* **COMPITI DA SVOLGERE**:
A – Secondo il brano su Locke, da che cosa derivano tutte le idee?
B – Riassuma il brano su Locke in due frasi.

Si tratta di una prospettiva simile, e al tempo stesso diversa, rispetto a quella di un altro grande filosofo del Seicento, Cartesio. È simile, perché anche Locke ritiene fondamentale un’indagine preliminare sul modo in cui gli uomini conoscono la realtà; è diversa, perché mentre il problema del metodo presuppone una fiducia illimitata nella ragione, che dobbiamo soltanto imparare a usare nel modo giusto, il problema critico riflette la convinzione che le capacità della ragione siano limitate e si pone l’obiettivo di definire con precisione tali limiti.
Tale convinzione discende direttamente dall’empirismo di Locke, ossia dall’idea che la ragione abbia bisogno del costante supporto dell’esperienza, senza la quale finisce per produrre un sapere falso o illusorio.
Locke affronta il problema critico descrivendo con «metodo semplice e storico» i nostri procedimenti conoscitivi. Egli parte dalla classificazione delle idee, giacché è convinto – come lo era anche Cartesio – che noi conosciamo soltanto le idee, ossia le rappresentazioni mentali delle cose, e non le cose in sé stesse. A differenza del filosofo francese, però, Locke crede che tutte le idee derivino dall’esperienza, il che esclude l’esistenza di idee innate.

* **DATI FORNITI**:
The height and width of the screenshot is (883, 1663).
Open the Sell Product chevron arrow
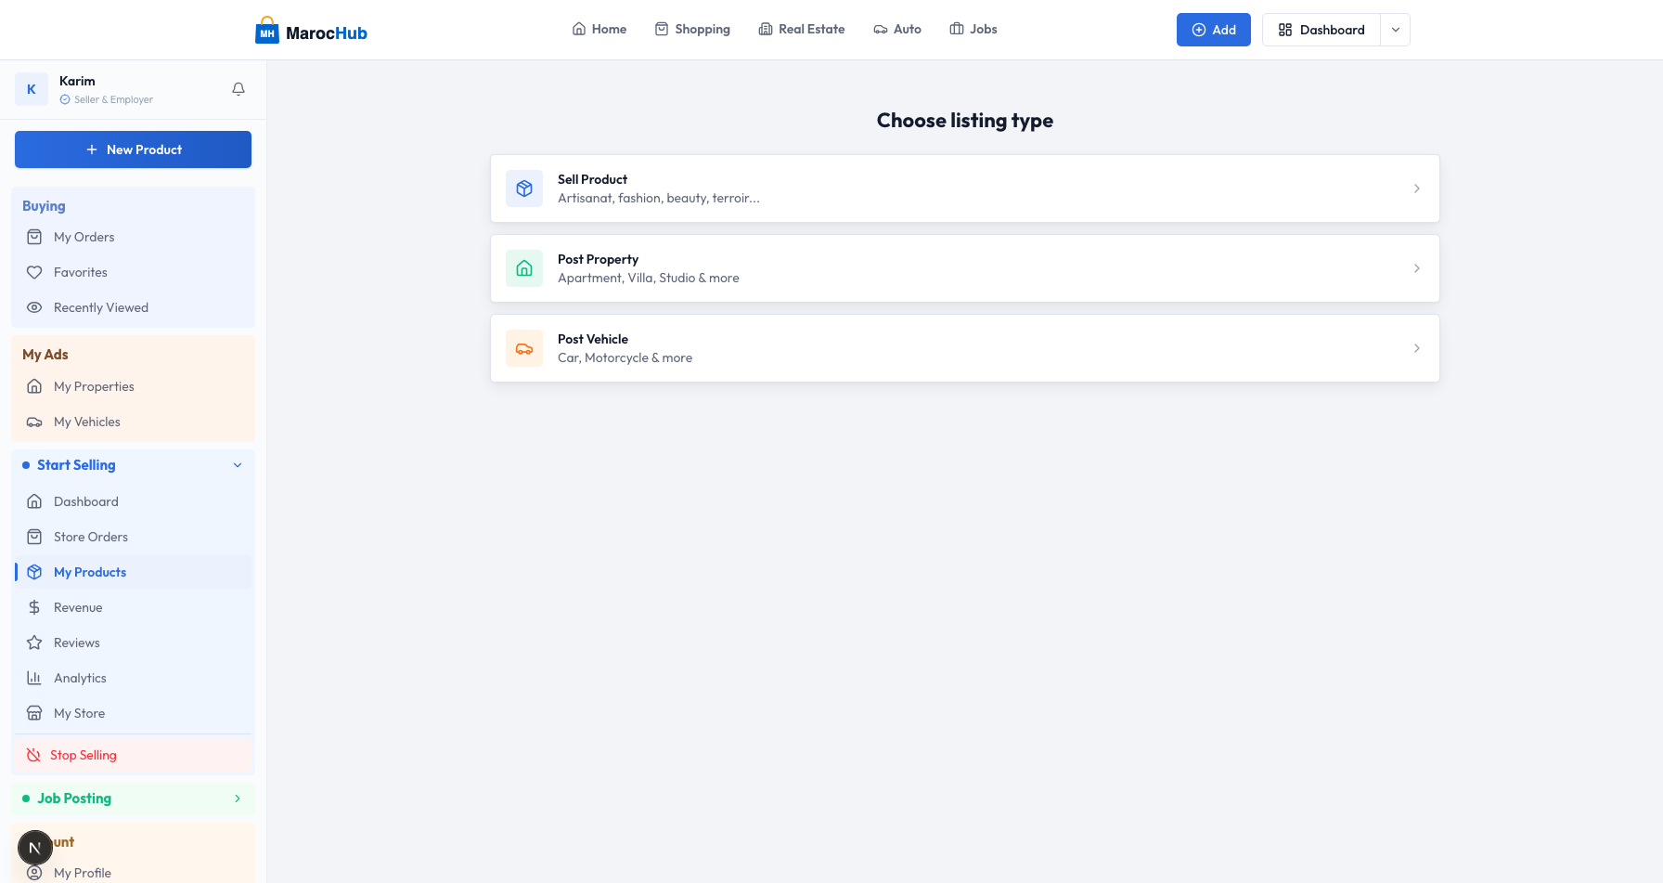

* **RISPOSTE AI COMPITI**:
A – Dall'esperienza.

B – Locke, come Cartesio, ritiene fondamentale indagare il modo in cui gli uomini conoscono la realtà, ma, a causa del suo empirismo, è convinto che le capacità della ragione siano limitate e si propone di definirne con precisione i limiti. Per farlo descrive i nostri procedimenti conoscitivi partendo dalla classificazione delle idee, le sole cose che conosciamo, e sostiene che esse derivino tutte dall'esperienza, escludendo così l'esistenza di idee innate.